FAST FACTS HAWAII
Investor optimism drops to 5-month low
NEW YORK» Investor optimism about the outlook for U.S. financial markets fell in April to the lowest since November as rising oil prices raised concern about accelerating inflation, a UBS AG
and Gallup Organization
The monthly UBSGallup Index of Investor Optimism dropped to 63 in April from 79 a month earlier, UBS said. Investor sentiment has declined since January, when the index reached the highest since June 2004.
The UBSGallup April poll found that 45 percent of investors are optimistic about the outlook for economic growth, down from 50 percent in March. Confidence in the stock market's performance declined to less than 50 percent in April from "more than half" of respondents the month before, UBS said.
Forty-two percent of investors surveyed were pessimistic about inflation, up from 37 percent of respondents in March who said price increases would harm the investment environment in the U.S. This concern has resurfaced as oil prices rise, reducing investors' confidence in the outlook for the U.S. economy and investing, Anne Briglia, director of UBS Wealth Management Research, said in the statement.

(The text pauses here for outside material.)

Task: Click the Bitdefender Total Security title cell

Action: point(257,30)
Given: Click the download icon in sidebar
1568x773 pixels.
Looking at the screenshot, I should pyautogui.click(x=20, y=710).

The UBSGallup gauge reached a 2 1/2 year low of 34 in September as Hurricane Katrina intensified speculation that crude prices would remain high.
The survey of 802 random investors defined an investor as someone with total savings and investments of at least $10,000.

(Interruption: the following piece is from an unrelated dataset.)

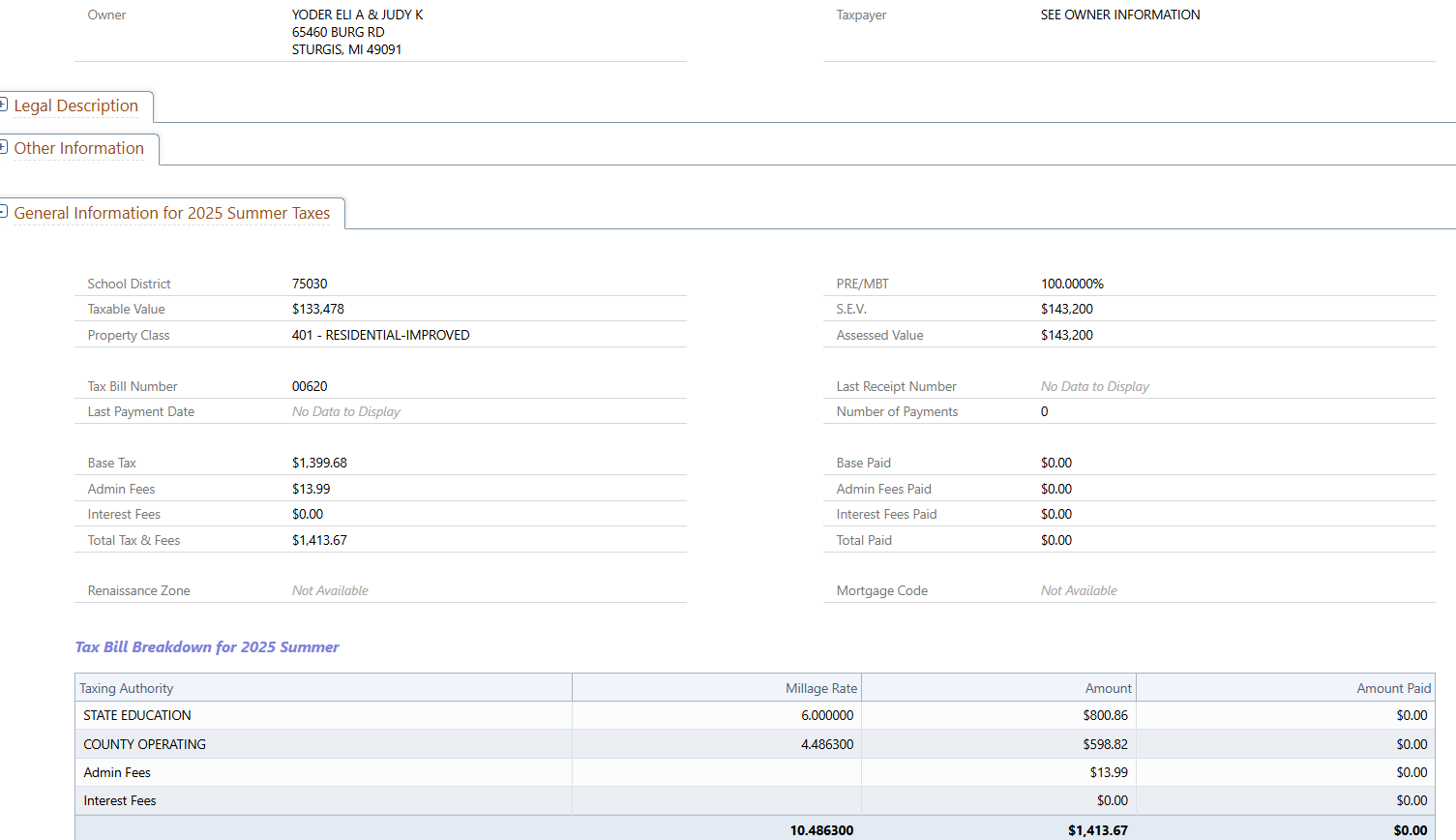Collapse General Information section minus icon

'Managerial neglect' put to test
It's easy to label a manager weak or underperforming. Measuring the true cost of the worker's neglect, however, can be nearly impossible.

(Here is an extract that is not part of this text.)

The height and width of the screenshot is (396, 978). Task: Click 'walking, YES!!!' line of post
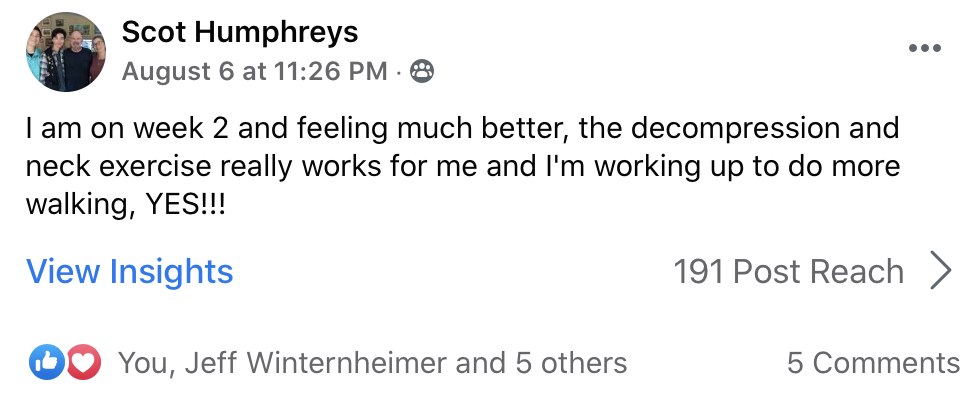pyautogui.click(x=125, y=205)
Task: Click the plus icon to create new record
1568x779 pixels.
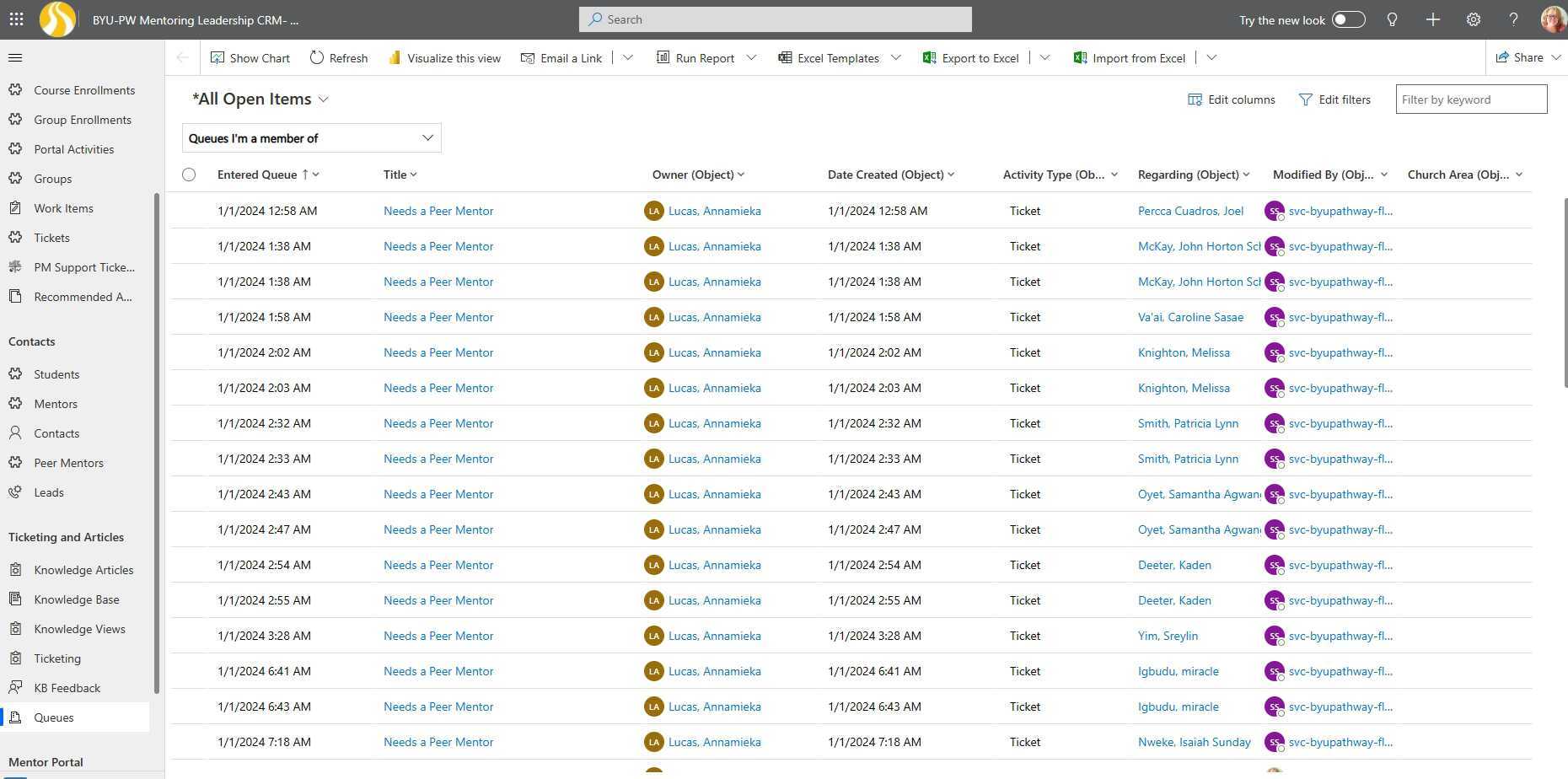Action: click(x=1432, y=19)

Now, two industrial engineers from the University of Buffalo think they might have formulated a method to quantify "managerial neglect." Alfred Guiffrida, an adjunct instructor of industrial and systems engineering, and Rakesh Nagi, a professor of industrial and systems engineering, describe the method in the current issue of "The Engineering Economist."
The cost of managerial neglect is found by calculating the difference between returns from learning by repetition and the cost of not making improvements over time.
In the example of a hypothetical two-stage supply chain -- manufacturer to customer -- the Buffalo engineers showed that managerial neglect over three years would double costs incurred from untimely delivery of goods, inventory holding, production stoppage or other inefficiency.
In theory, Nagi said, a manager's efforts to improve a company's supply chain over 36 months would save 50 percent in costs incurred by inefficiencies in that chain, Nagi said.